Energy Voice | Lord Cullen: Management didn’t accept ‘warning signs’ of Piper Alpha

The man responsible for the exhaustive public inquiry into the Piper Alpha disaster has condemned management for ignoring “warning signs” the tragedy could take place.

Lord Cullen delivered the keynote speech on day one of the Safety 30 conference at the AECC, organised by industry body Oil and Gas UK.

He also used examples since the accident such as the Columbia space shuttle explosion and the Deepwater Horizon oil spill to drive home the need for a thorough reporting and safety culture, adding that some investigations had been “limited in scope or superficial”.

He said that management had “not accepted” a number of reports preceding the disaster outlining the potential for it to take place.

167 people lost their lives in the North Sea accident in 1988 when an explosion ripped through the Piper Alpha platform.

In his address, Lord Cullen said: “Sometimes the warning signs are in reports about danger and I return to the Piper Alpha disaster.

“Initial explosion and the fire that followed took place in an hour and a half by the rupture of a number of gas risers that had been rooted through the platform. This led to the loss of normal means of evacuation, the destruction of the platform and huge loss of life.

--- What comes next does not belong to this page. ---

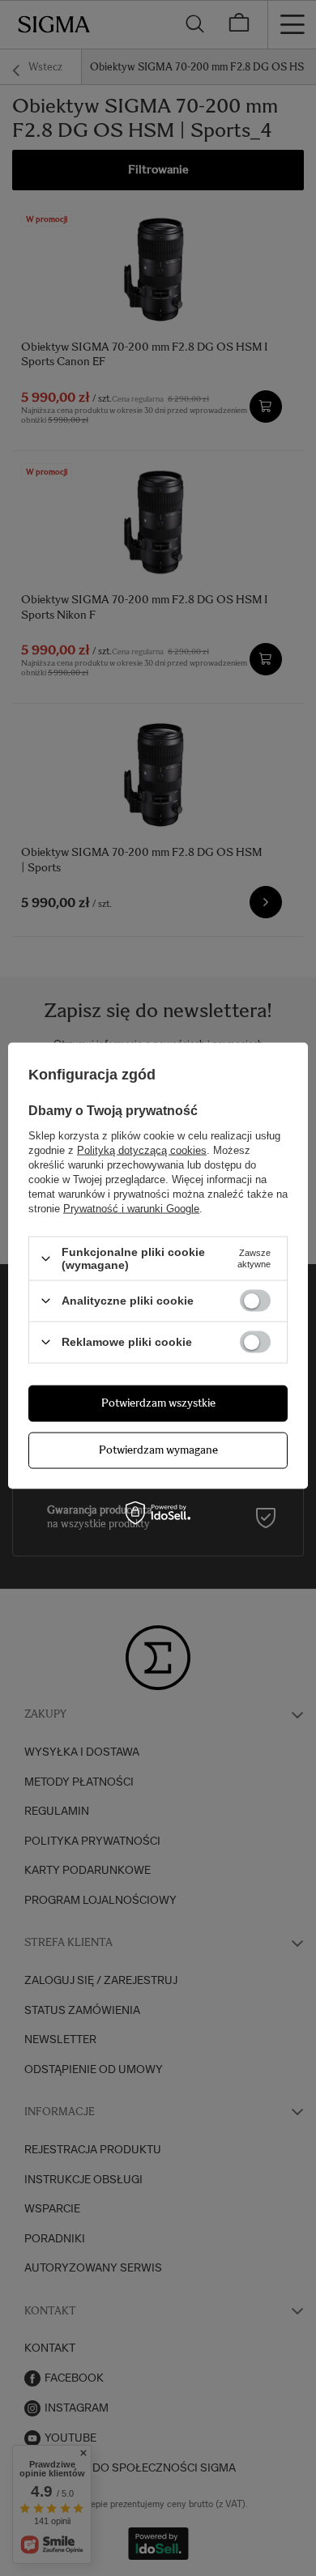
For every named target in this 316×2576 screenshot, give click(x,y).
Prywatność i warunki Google (131, 1209)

“The management could have been in no doubt as to the grave consequences to the platform and its personnel in the event of a prolonged high-pressure gas fire.”

Despite a series of reports in the years immediately preceding the disaster outlining the dangers to structural integrity of the platform, and how such a fire would be “almost impossible to fight”, he said management showed a “dangerously superficial approach” to safety.

He added: “Management had not accepted that this would happen. They had rejected the installation of subsea isolation valves and fireproofing of structural members as being impractical. They had relied on emergency shutdown valves and limited deluge system, both of which were wrecked by the initial explosion.

“They had not carried out a systematic identification and assessment of potential hazards or put in place adequate measures for controlling them but had merely relied on a qualitative opinion. It showed, in my view, a dangerously superficial approach.”

Lord Cullen also warned against inadequate safety inspections for the larger offshore industry and further afield.

He addressed failings in the safety processes which led to the 2003 Columbia space shuttle explosion and the Gulf of Mexico oil spill in 2010.

He said the former case was an instance where a safety concern – a piece of installation foam which had broke off and damaged the shuttle – was treated as “normal”, reducing the danger signs.

The latter case was an instance where a cement job to seal the well had been assumed to be successful.

He warned against three factors leading to the incidents; poor safety awareness, failure to give priority to safety and a failure to instil in others the responsibility for identifying and resolving safety issues.

Lord Cullen said: “People who are responsible for safely may be tempted to prefer a harmless explanation for what are, in fact, signs of danger.

“Lest you may think that in any of these cases they were simply no more than human error, I must say that the accidents, practices and values of the workforce are often shaped by the tone set by management. That’s another chapter in the book of lessons. There is much to be learned from the experiences of others.

“The commission which investigated the accident at Three Mile Island coined the phrase ‘an absorbing concern with safety’. So should it be for us also.”